Il Brasile ha 115 gruppi di indigeni isolati, più di qualsiasi altra nazione latinoamericana. Antonio Oviedo, rappresentante del Socio-environmental Institute, ha spiegato che 33 anni fa la Fondazione Nazionale dell’Indio (Funai) ha deciso che per preservare l’esistenza di queste tribù sarebbe stato fondamentale isolarle dal resto del paese, una decisione ritenuta un successo. Ma ora sotto la presidenza di Jair Bolsonaro, Funai sta modificando queste decisioni senza il parere degli indigeni. In una sessione del Consiglio dei diritti umani delle Nazioni Unite a Ginevra, il 2 marzo, Yanomami Davi Kopenawa, leader della tribù Yanomamö ha detto alla comunità internazionale che il presidente brasiliano con le sue politiche sta distruggendo le riserve degli indigeni in Amazzonia.

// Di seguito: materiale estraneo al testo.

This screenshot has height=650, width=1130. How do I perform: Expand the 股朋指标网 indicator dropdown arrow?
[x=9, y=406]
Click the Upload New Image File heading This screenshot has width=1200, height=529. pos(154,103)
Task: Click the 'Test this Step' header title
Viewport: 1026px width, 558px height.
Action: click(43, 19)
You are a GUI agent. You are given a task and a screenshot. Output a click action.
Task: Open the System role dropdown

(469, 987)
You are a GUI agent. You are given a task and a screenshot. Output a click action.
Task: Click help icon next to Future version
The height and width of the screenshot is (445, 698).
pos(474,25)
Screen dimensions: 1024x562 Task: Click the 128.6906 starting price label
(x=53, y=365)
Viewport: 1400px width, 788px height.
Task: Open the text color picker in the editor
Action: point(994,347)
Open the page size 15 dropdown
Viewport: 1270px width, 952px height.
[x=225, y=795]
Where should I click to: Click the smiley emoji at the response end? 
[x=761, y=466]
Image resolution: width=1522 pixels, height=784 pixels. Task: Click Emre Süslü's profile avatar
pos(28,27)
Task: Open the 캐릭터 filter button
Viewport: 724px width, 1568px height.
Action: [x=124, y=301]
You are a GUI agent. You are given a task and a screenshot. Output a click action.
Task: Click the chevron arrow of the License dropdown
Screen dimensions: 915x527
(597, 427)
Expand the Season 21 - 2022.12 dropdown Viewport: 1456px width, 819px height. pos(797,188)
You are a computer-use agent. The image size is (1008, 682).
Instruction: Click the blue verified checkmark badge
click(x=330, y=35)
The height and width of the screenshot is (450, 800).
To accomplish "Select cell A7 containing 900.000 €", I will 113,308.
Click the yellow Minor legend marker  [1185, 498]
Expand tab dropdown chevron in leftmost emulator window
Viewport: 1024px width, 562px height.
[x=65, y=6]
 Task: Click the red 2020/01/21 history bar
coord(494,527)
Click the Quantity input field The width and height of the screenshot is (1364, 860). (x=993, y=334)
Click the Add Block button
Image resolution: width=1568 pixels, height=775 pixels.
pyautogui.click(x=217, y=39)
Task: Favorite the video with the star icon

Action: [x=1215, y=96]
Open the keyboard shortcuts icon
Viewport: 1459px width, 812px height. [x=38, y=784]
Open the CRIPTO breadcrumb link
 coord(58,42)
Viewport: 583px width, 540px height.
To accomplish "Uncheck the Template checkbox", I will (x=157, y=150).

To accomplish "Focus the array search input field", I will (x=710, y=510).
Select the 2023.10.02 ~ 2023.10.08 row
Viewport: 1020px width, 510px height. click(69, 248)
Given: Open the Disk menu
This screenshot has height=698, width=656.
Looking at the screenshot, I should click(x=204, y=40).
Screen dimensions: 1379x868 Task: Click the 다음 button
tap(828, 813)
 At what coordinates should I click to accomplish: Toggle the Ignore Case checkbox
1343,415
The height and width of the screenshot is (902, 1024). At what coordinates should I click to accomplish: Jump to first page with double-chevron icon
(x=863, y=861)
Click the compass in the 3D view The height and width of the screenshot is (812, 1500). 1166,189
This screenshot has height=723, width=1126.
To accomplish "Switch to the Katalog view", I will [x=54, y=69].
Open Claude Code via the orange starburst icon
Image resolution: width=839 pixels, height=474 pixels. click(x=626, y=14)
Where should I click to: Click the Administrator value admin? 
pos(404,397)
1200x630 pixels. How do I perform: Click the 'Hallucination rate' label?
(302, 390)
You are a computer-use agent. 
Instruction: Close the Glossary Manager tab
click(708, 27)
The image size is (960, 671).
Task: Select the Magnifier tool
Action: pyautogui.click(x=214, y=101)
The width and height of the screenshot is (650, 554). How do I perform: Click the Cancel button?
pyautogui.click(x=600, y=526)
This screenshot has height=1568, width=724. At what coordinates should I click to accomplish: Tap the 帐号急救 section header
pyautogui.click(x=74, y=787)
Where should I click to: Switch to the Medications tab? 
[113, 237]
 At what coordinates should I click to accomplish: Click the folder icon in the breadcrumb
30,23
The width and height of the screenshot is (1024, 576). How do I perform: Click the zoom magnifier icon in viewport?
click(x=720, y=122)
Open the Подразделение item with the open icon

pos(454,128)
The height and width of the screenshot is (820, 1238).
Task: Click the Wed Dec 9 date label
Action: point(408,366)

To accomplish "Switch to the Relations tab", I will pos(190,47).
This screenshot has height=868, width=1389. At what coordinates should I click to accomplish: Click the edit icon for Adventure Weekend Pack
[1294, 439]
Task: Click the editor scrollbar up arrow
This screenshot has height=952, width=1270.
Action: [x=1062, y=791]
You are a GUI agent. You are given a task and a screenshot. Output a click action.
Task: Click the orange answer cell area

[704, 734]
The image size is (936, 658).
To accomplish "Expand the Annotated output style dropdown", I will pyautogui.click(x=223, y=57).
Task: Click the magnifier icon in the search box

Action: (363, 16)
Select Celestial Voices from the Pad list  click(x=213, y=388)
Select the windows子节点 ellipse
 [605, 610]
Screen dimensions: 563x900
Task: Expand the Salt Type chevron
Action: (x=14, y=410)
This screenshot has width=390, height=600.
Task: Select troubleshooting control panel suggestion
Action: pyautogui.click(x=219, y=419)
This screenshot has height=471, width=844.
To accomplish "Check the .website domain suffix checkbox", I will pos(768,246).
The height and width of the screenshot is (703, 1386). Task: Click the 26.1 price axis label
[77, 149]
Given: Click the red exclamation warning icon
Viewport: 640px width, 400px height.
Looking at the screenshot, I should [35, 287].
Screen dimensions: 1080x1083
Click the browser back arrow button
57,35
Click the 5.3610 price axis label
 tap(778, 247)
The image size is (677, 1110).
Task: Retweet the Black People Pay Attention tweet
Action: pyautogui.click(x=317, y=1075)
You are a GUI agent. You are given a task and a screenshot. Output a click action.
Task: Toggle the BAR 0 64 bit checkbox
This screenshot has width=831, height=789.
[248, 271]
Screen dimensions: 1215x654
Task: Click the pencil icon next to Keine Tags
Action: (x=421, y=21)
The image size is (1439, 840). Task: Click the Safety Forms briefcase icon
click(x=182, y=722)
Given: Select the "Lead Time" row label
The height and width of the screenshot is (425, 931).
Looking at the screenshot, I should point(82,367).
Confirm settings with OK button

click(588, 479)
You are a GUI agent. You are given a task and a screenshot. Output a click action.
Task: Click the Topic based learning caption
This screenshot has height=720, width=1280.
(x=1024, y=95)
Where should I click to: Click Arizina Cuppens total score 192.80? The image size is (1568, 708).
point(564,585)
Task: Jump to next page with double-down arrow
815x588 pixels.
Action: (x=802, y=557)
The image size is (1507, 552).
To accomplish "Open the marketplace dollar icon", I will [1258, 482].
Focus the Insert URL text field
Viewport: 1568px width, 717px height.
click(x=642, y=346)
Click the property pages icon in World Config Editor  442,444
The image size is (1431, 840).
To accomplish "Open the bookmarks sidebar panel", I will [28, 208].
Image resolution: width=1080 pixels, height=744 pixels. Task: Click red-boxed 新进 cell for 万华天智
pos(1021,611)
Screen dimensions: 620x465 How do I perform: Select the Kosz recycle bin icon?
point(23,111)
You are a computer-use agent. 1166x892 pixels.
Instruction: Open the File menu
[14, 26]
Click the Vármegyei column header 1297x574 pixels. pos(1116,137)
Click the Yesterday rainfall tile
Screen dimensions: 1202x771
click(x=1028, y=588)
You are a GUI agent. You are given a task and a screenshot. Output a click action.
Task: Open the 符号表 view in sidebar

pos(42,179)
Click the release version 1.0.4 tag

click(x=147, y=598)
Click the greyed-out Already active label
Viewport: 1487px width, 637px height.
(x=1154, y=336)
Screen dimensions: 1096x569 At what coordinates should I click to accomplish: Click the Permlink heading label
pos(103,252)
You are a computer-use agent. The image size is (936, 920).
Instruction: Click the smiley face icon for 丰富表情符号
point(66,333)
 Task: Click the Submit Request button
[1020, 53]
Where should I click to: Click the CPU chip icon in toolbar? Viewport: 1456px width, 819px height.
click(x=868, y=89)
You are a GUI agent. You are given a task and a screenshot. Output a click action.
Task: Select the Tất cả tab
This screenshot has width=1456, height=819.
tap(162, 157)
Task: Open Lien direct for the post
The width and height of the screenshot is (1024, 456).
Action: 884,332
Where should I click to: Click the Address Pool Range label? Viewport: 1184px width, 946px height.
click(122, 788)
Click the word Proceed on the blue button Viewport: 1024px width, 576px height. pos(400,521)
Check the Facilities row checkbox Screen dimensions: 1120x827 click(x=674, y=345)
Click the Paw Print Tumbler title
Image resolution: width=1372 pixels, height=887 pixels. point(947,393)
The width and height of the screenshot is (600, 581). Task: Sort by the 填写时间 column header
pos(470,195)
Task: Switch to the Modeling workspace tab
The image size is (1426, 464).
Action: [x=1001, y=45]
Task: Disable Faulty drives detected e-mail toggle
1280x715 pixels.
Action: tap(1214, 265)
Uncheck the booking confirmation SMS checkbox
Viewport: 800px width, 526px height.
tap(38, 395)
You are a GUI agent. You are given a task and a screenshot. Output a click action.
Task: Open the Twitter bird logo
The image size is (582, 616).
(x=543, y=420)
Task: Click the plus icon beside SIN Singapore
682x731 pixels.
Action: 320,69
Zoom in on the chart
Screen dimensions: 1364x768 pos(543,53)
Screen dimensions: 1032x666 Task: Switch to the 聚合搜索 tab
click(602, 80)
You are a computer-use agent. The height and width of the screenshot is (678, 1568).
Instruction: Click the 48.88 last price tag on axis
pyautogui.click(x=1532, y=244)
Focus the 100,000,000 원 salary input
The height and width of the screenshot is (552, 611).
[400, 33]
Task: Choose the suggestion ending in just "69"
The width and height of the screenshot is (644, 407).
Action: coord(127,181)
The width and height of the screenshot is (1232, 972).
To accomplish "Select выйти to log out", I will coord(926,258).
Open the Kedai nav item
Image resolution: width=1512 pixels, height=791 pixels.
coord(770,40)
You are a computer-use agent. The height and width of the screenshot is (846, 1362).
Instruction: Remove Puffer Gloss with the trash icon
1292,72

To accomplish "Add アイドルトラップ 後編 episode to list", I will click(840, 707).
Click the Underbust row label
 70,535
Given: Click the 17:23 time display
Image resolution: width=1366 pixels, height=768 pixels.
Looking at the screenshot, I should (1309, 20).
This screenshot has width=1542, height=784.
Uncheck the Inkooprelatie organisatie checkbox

Lo confermano i dati pubblicati dalla Commissione Arns, organizzazione non governativa per la difesa dei diritti umani: 42.679 ettari dal 2018 al 2019 sono stati deforestati, con un aumento dell’80% rispetto al 2017-18. Gli indigeni, considerati i guardiani della foresta, sono sempre più soli, e fanno fatica a difendere le loro terre. Intanto Laura Greenhalgh, direttrice esecutiva della Commissione, ha inviato una petizione contro Bolsonaro al Tribunale penale internazionale.
«I bianchi non possono distruggere la nostra casa perché, se lo fanno, le cose non finiranno bene per il mondo intero –ha dichiarato Davi Kopenawa – Stiamo curando la foresta per tutti, non solo per gli Yanomami e le popolazioni isolate. Lavoriamo con i nostri sciamani che comprendono bene queste cose, che possiedono saggezza che viene dal contatto con la terra».